## What is expected
Begin at the line that contains "You are a GUI" and reproduce it along with every line after it to the end of the listing; skip any pictures.

• • • • •

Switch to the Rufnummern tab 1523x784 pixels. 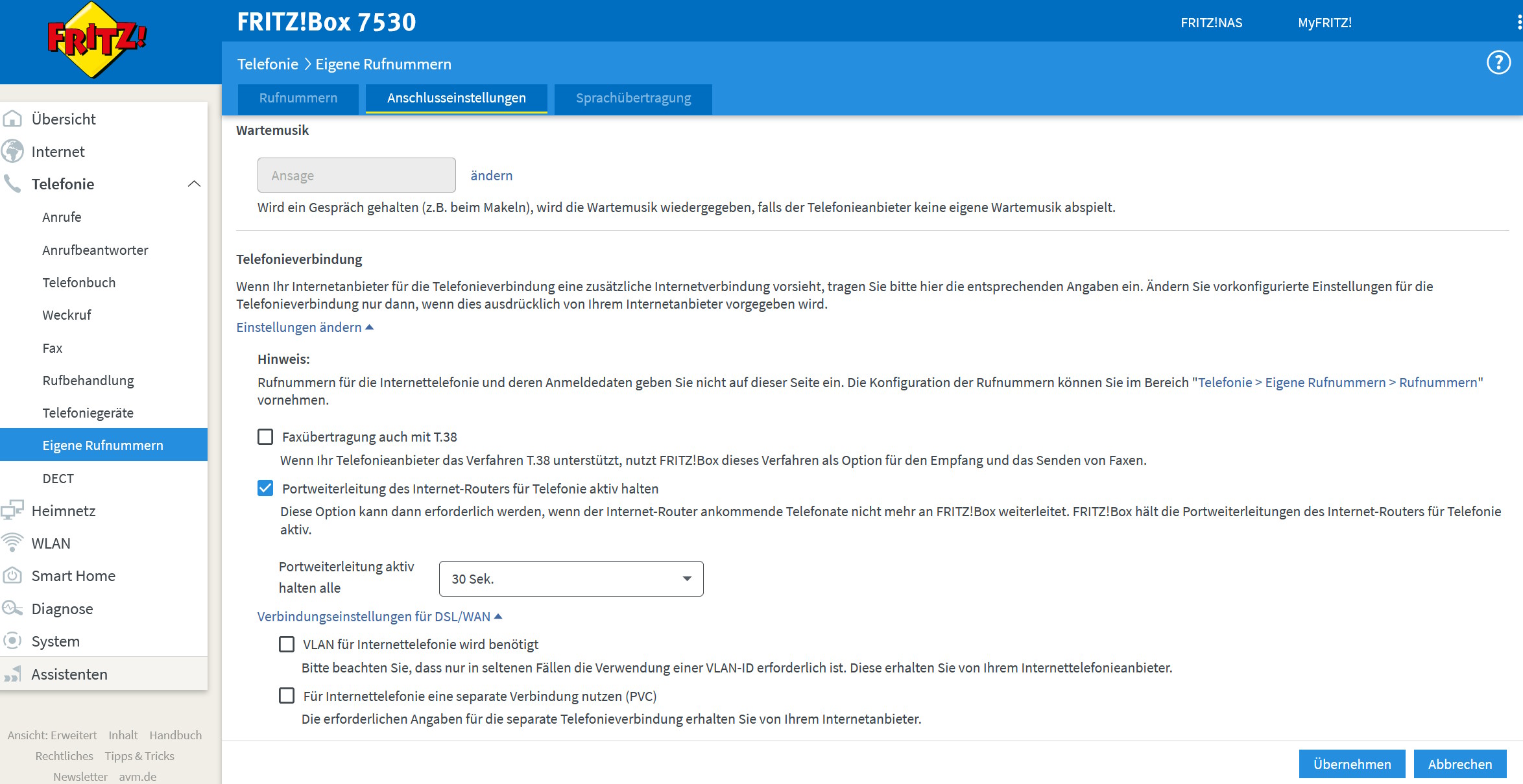tap(298, 98)
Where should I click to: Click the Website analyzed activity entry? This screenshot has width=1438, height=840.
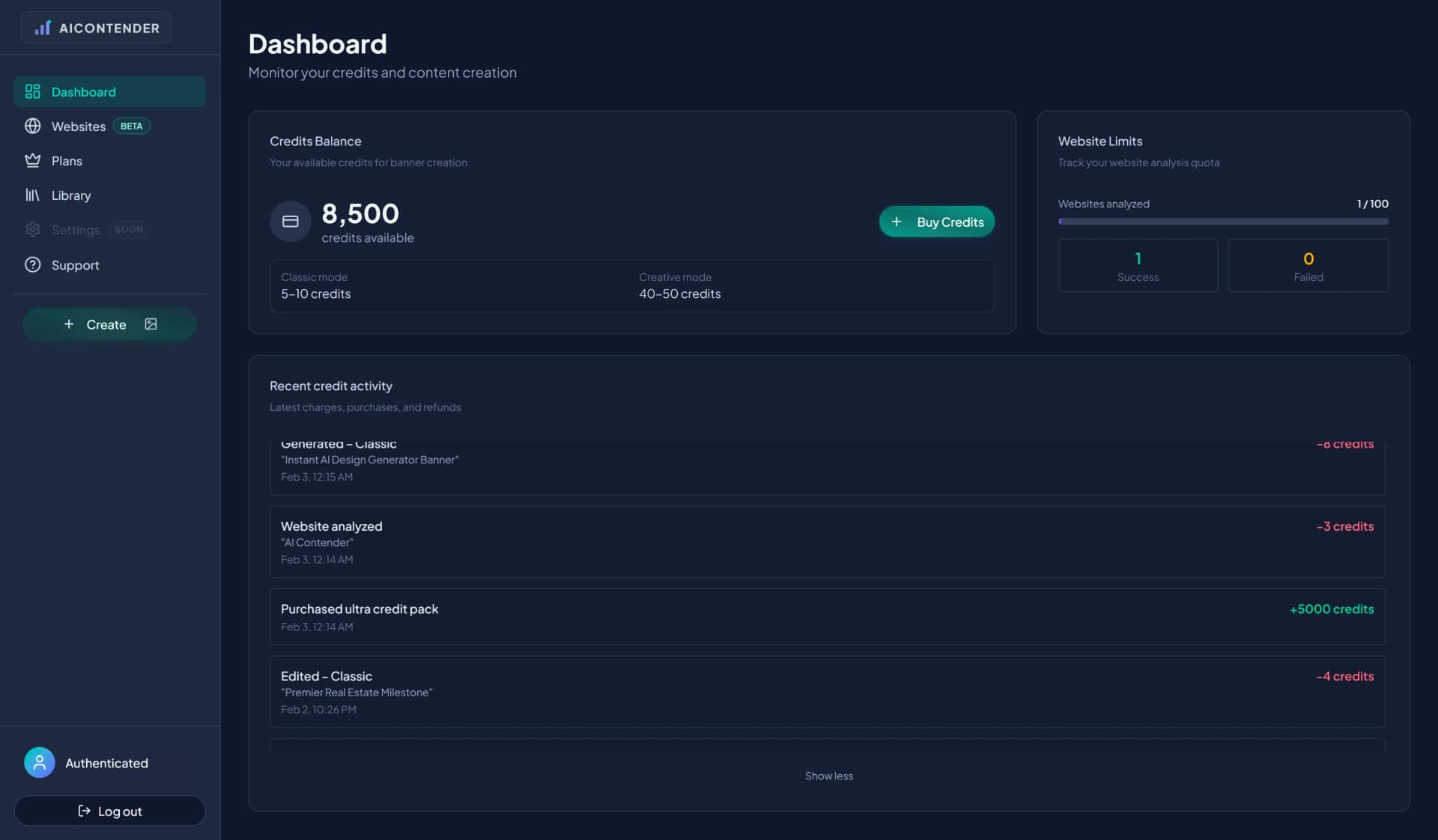click(826, 541)
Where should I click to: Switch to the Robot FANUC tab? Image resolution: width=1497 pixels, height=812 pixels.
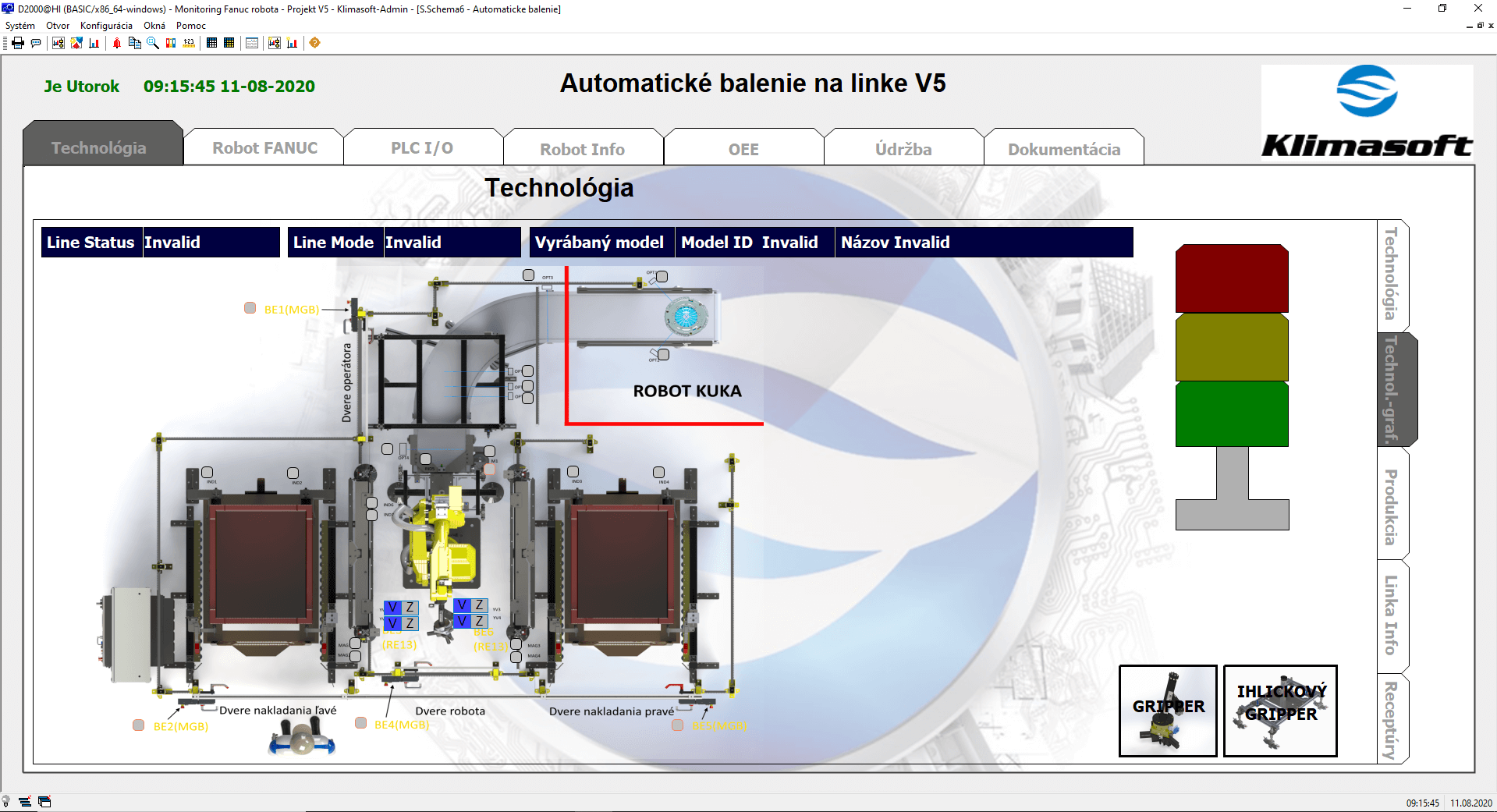(263, 147)
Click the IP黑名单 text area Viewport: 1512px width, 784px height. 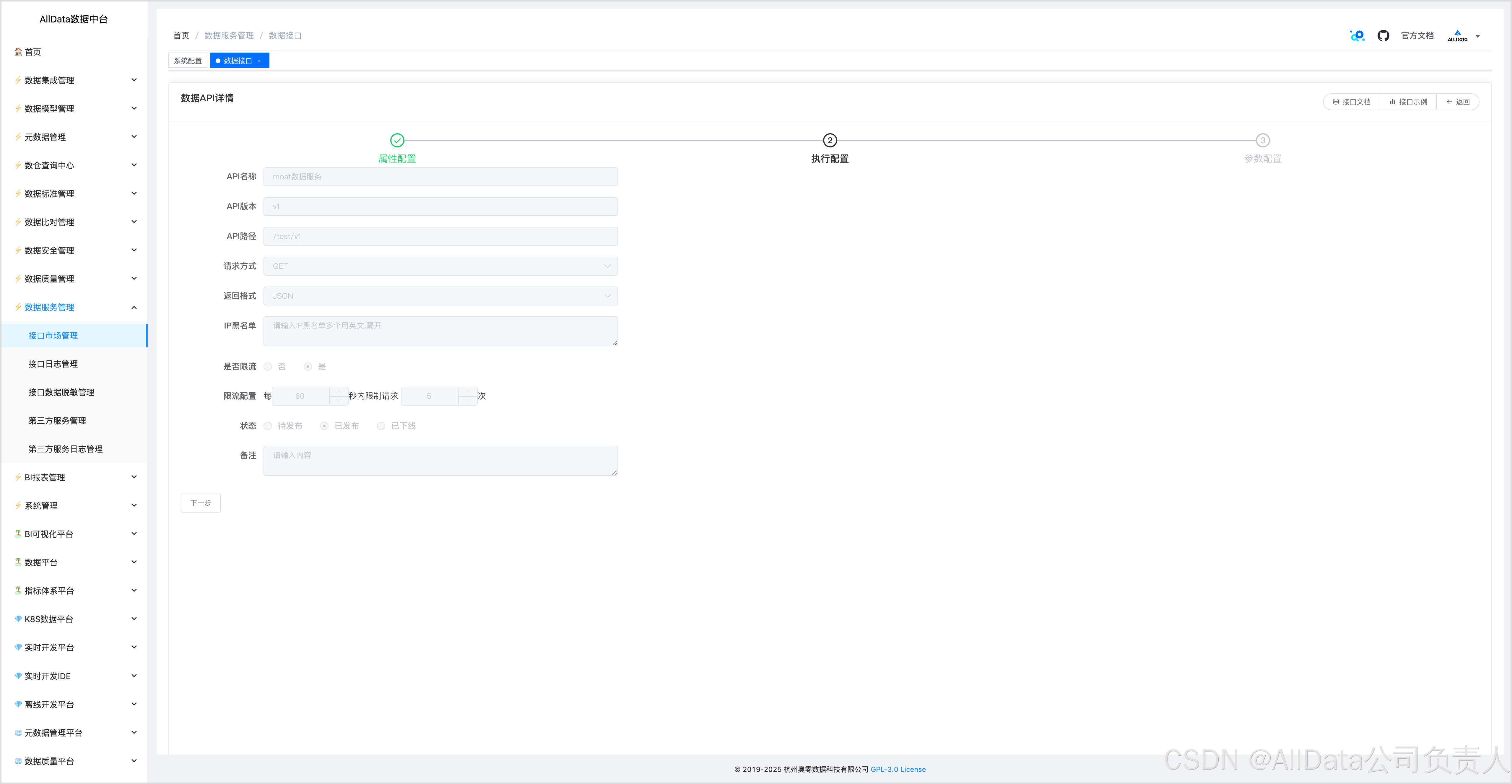pos(440,331)
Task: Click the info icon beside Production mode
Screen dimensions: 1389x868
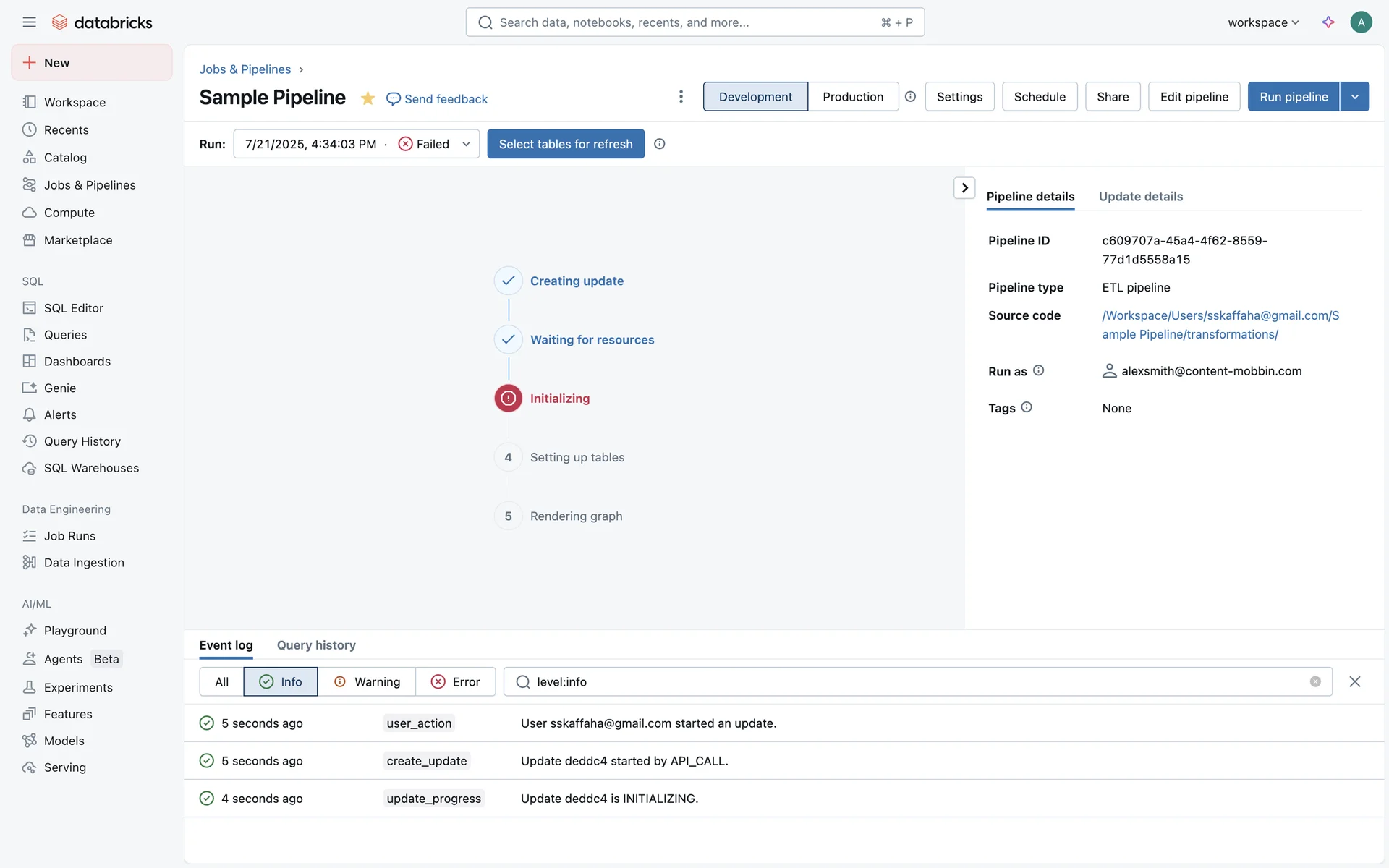Action: (910, 97)
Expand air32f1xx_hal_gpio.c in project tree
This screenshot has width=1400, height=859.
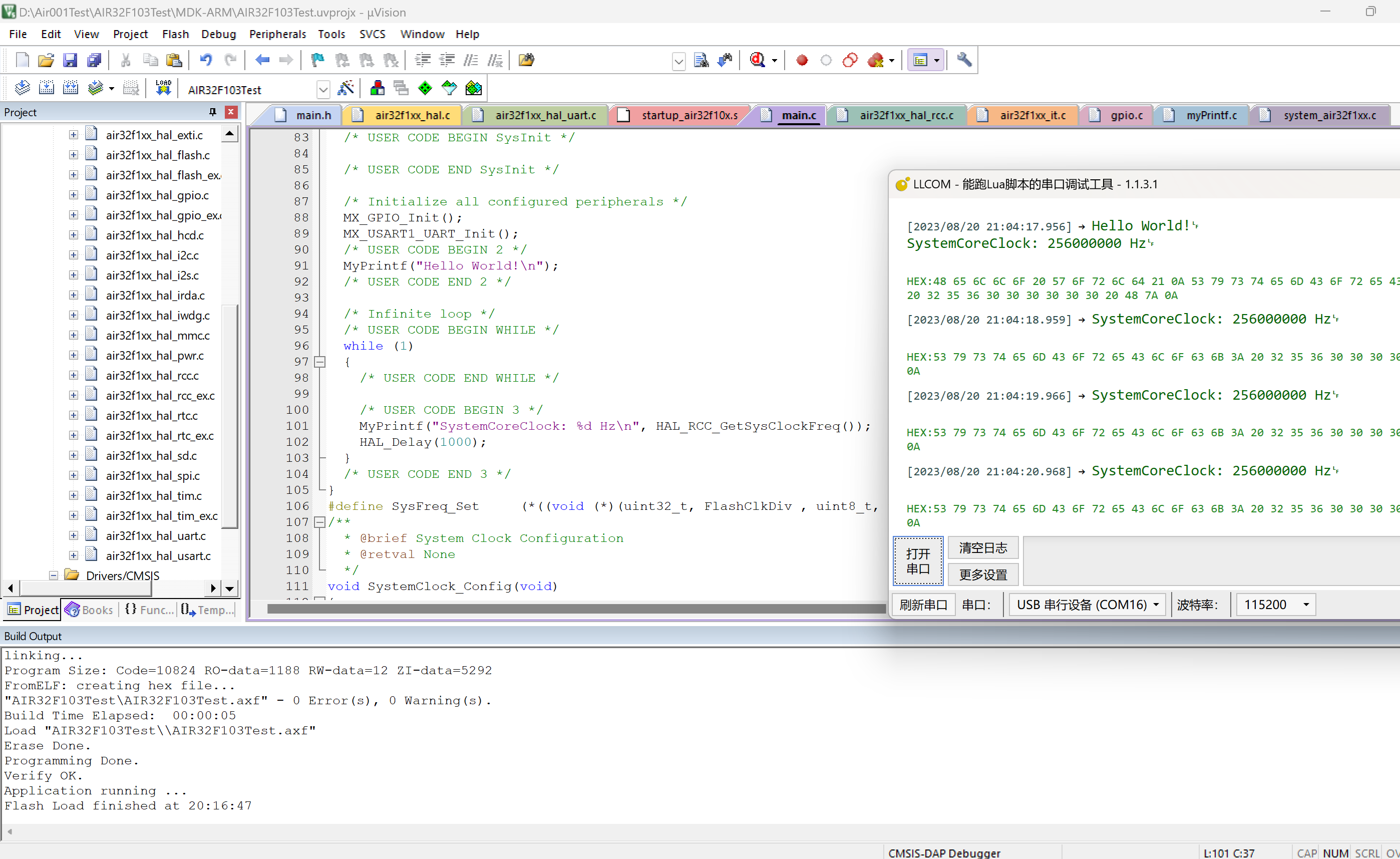(73, 195)
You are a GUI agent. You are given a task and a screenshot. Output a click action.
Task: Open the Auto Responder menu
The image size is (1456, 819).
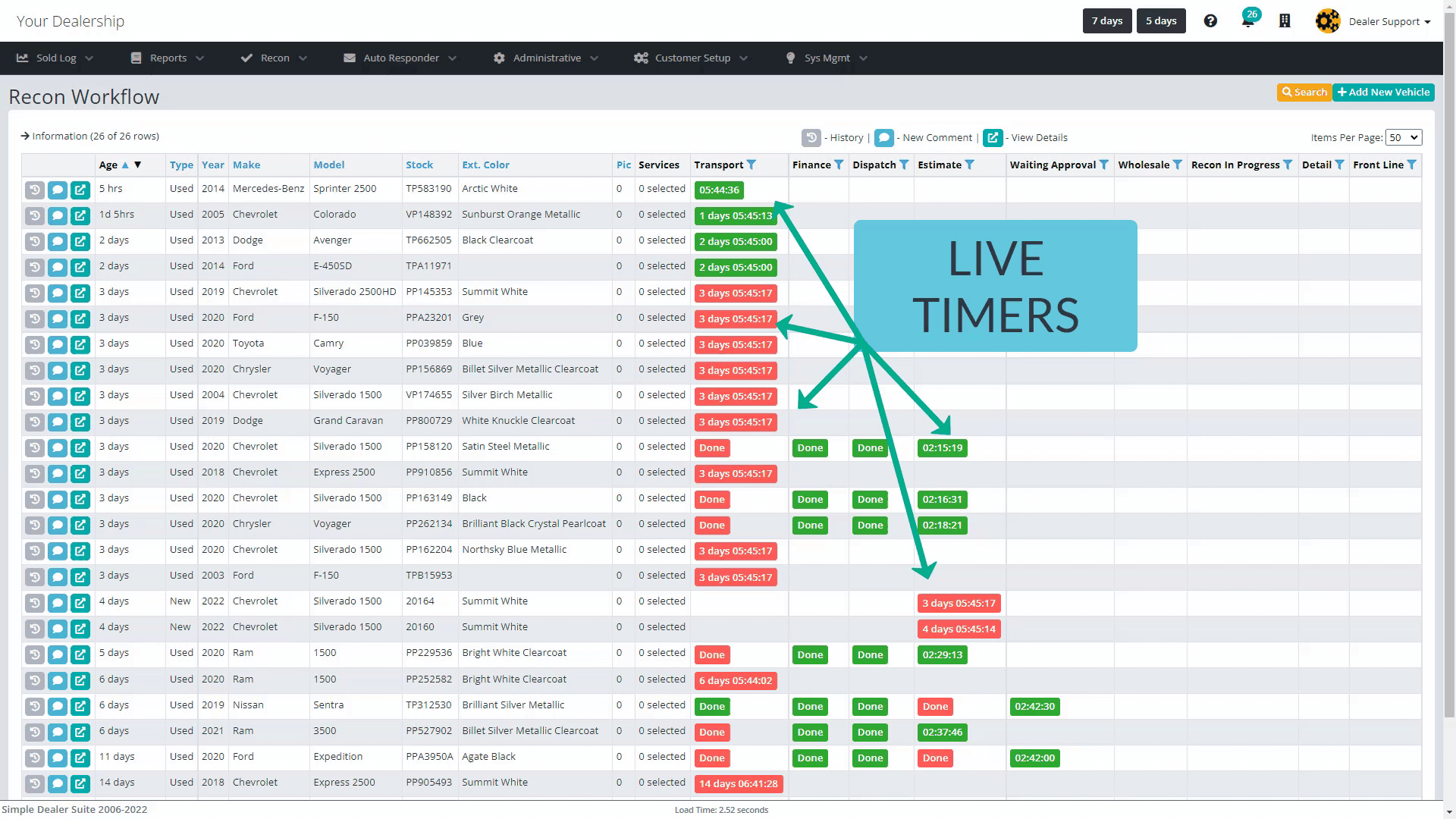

• • • • •

## Exercise response
You are a GUI agent. You are given a task and a screenshot. Output a click action.
Task: Open the Auto Responder menu
The image size is (1456, 819).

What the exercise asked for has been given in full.